После того как граф Сандор Батьяни впал в немилость у герцога Нассауского и был заключен в висбаденскую тюрьму, слуга его, цыган Риго, чувствовал себя очень неважно. По приказанию герцога дворец графа Батьяни был заперт и запечатан; бумаги его подверглись судебному просмотру, прислуга была уволена, а вместе с нею лишился места и Риго, очутившийся благодаря этому в незавидном положении. Он уже больше не имел возможности жить, бездельничая по целым дням; прежняя его служба состояла не в исполнении обязанностей камердинера, а в том, чтобы помогать своему хозяину при выполнении его преступных замыслов. Теперь же он не мог больше бить баклуши, не располагал свободными деньгами, как это бывало раньше. Ему пришлось расстаться даже со своей роскошной ливреей, ему дали понять, что присутствие его в герцогстве Нассауском отнюдь не необходимо и что было бы весьма приятно, если бы он вернулся туда, откуда пришел, то есть в Венгрию.

Но Риго был преданным слугой, хотя и не в обычном смысле слова. Он был вероломен, как никто, он более всего любил подлость и преступления и поэтому вполне искренно был привязан к своему господину, научившему его удить рыбу в мутной воде. Для него была очень тяжела разлука с графом Батьяни. Хотя он и сам был хитер и ловок во всяких темных делах, но Батьяни во многом превосходил его в этом отношении. Риго хорошо понимал, что он без своего господина ничего не стоит и что хорошая жизнь может вернуться только с возвращением самого графа.

Однако надежд на это возвращение было мало.
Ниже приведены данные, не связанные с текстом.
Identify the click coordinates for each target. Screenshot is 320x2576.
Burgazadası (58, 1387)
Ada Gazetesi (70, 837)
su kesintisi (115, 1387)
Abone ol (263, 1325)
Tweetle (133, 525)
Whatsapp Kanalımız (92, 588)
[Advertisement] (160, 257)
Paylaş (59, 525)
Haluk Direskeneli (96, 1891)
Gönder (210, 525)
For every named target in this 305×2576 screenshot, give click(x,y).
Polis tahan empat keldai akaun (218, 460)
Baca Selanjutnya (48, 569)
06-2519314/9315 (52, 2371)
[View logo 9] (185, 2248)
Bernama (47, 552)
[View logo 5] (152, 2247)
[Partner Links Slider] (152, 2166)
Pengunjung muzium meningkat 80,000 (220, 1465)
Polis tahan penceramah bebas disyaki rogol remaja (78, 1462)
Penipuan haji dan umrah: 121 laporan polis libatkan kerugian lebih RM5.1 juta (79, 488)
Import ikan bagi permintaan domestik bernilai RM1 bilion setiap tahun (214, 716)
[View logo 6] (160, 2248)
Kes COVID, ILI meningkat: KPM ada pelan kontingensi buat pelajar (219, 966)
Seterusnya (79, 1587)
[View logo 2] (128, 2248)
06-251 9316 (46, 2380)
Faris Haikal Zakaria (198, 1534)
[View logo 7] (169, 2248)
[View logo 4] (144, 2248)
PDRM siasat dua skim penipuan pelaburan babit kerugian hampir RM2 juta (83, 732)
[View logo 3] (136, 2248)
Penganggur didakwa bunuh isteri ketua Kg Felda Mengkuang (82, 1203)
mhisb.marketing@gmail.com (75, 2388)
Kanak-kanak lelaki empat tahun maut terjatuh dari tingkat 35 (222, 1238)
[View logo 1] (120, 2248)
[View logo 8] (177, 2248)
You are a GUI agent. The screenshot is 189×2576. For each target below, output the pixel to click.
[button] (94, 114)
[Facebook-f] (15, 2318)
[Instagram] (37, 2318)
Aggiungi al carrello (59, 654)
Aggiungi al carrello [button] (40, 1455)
Как всегда, так и в данном случае, беда пришла не одна: герцог после ареста Батьяни воочию убедился во всей преступности своего прежнего любимца. Он знал, что благоволил негодяю, в чем его убедили многочисленные жалобы, поступившие на графа. Явились бесчисленные кредиторы и предъявили векселя графа; явились обманутые поставщики со счетами и всевозможные жалобщики. Все они предъявляли иски и требования.

Герцог распорядился, чтобы с графом поступили по всей строгости законов, чтобы карьера этого авантюриста была разоблачена во всей своей неприглядной наготе и чтобы преступник был подвергнут строжайшему наказанию.

Для того, чтобы ознакомиться с прошлым графа Батьяни, нужны были обширные расследования; а так как в XVIII веке не существовало еще телеграфа для быстрой передачи сведений, то приходилось ограничиваться сложной и длительной перепиской, так что расследование могло затянуться на несколько лет. Тем временем арестант должен был сидеть за решеткой, и для него и преданного ему Риго дорогое время пропадало даром.

Риго сообразил, что настало время «заработать» немного денег и что случай, подобный настоящему, вряд ли скоро представится вновь. Вспыхнувшая война во многих странах нарушила порядок: власти были сильно заняты и не имели времени следить за темными личностями, не упускавшими случая обогащаться путем обмана, подлогов и краж.

Риго нанял себе маленькую комнату на окраине Висбадена. Там он стоял раз у окна и вздыхал:

— Если бы только мой господин был свободен. Нам обоим следовало бы немедленно отправиться на театр военных действий, там золото само плыло бы нам в руки. Подумать только, как легко грабить раненых и убитых, как свободно можно по ночам обходить поле сражения, чтобы снимать с покойников кольца, отбирать у них деньги и часы, а затем добивать раненых, чтобы они не смогли пожаловаться.

Темные глаза Риго засверкали зловещим блеском от жадности и жестокости. Он тяжело вздохнул, вспомнив, что Батьяни томится в тюрьме, откуда не было возможности выйти на свободу. Как Риго ни ломал себе голову, он не находил возможности освободить Батьяни. Ни силой, ни хитростью тут нельзя было помочь. Тюрьма охранялась очень строго, и тот, кто попытался бы помочь графу, мог поплатиться за это собственной шкурой.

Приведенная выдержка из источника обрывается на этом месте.